We met seven or eight years ago and quite surprisingly we've become close friends. He travels a great deal, as do I. Sometimes our paths have crossed. We've tried to do things. We've had public discussions, not political ones so much, because he's not a politician any more than I am, but we talk about things like music and culture and history. He's very interested as an Israeli or Jewish musician in the work of people like Wagner, who represents you might say, the total negation of Jews but was a great musician. So he's interested in that paradox whereby culture and music work in parallel and create contradictions at the same time.

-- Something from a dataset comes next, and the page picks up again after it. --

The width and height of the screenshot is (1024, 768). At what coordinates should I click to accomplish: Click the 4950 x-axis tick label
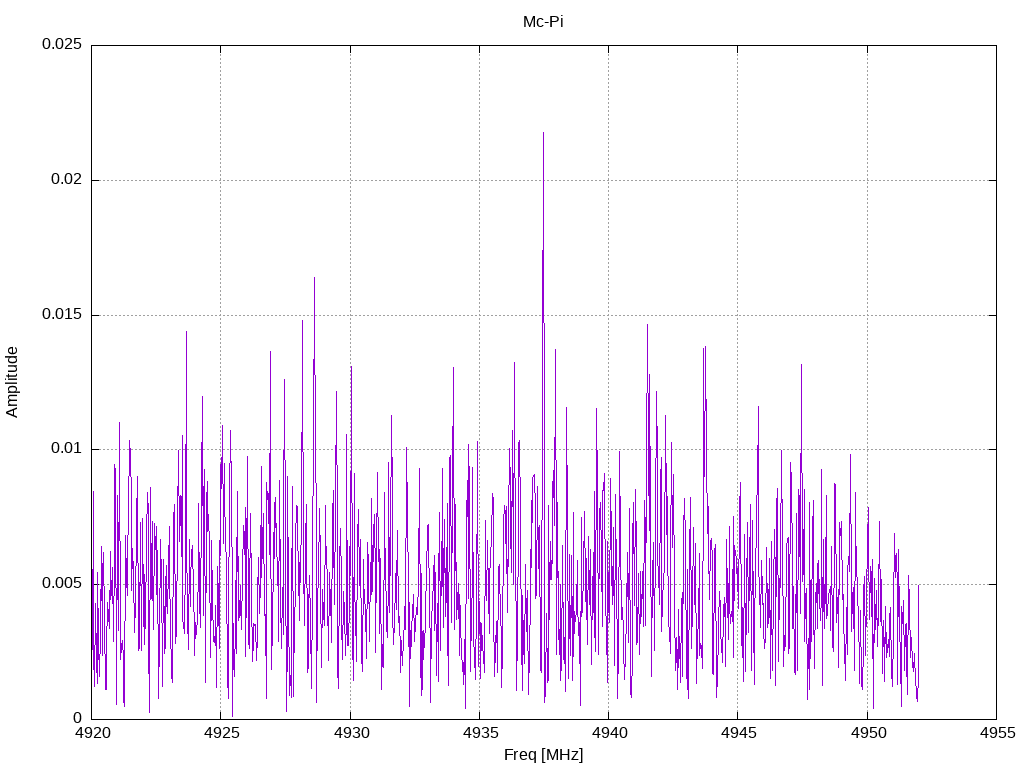point(867,733)

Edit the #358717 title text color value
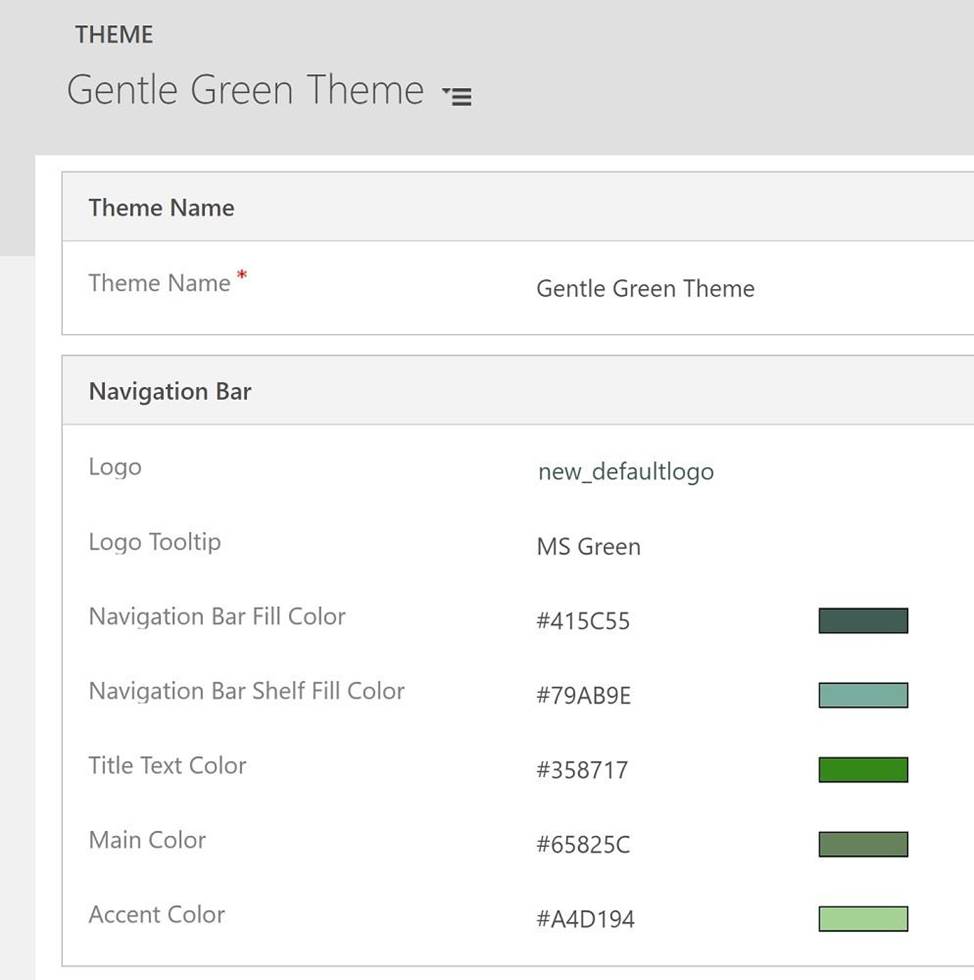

We're doing a book together based on that theme. But he's also very dissatisfied, as I, with the prevailing orthodoxy in his own community. He hasn't lived in Israel recently, and last year refused to do anything with the Israel Philharmonic for the fiftieth anniversary of Israel. He is very much opposition to the occupation of the West Bank. He speaks openly about a Palestinian state. He's a man of courage, an unorthodox personality. Music connects us, but also the facts of biography. He arrived in Palestine, or Tel Aviv, which is where his family lived, roughly about the time that my family was evicted.

We have a very warm and cordial relationship. I arranged recently for him, in fact last week, the first time ever, to play a recital at Bir Zeit, the leading West Bank university. It was a great gesture on his part. Bir Zeit was shut down by the Israelisfor four years during the Intifada. The president had been deported for twenty years, between 1974 and 1994. Only a couple of months ago, a student was killed by Israeli troops near the campus. There's this long history of animosity and hostility between Bir Zeit and the Israelis.

So it was difficult to accept at first the idea of an Israeli coming to play there. But it worked over time, and it was a fantastic success. It was one of the great events of my life, and if I can speak for him, of his life, that he was able to do this and transcend in an act that was purely cultural but also a human act of solidarity and friendship, offering his services, which God knows in any concert hall in the world would be in tremendous demand and are very costly. He's at the very top of the musical profession as a great pianist and a great conductor. He came simply as an individual to play. He brought his own piano with him, since there are no pianos that are any good there, to play a recital for an essentially Palestinian audience, ironically, in the hall in the university called Kamal Nasser Hall, named after a cousin of the president, who has been assassinated in Beirut in 1973. He was a very good friend of mine, and I was there when it happened. The assassination team was led by Ehud Barak, who is today a leader of the Labor Party and was an intelligence commando officer at the time.

All of that gave the evening a very high emotional and I would say cultural resoncnce that was lost on absolutely no one there. Zubin Mehta came, a great friend of Dnaiel's. He's the conducted of the Israel Philharmonic. He's an Indian. He's avidly pro-Israeli. He'd never been to the West Bank. But he came. Tears were streaming down his face. It was an event of considerable important, precisely because it wasn't political in the overt sense. Nobody was trying to make a milling, score a point. It was just a humane gesture, an act of solidarity based on the friendship between myself and Barenboim and a gradually expanding group of Palestinian friends who admire and like him and with whom he likes to be. He's taken the position, I think quite correctly, that if Israel is going to continue to exist it has to to exist in relations of friendship and equality with Arabs and Muslims [my emphasis]. He's desperately anxious to learn Arabic. He's a very unusual, remarkable, advanced case of a prophetic genius. There aren't too many of them around. I hope we can sustain this kind of activity over time.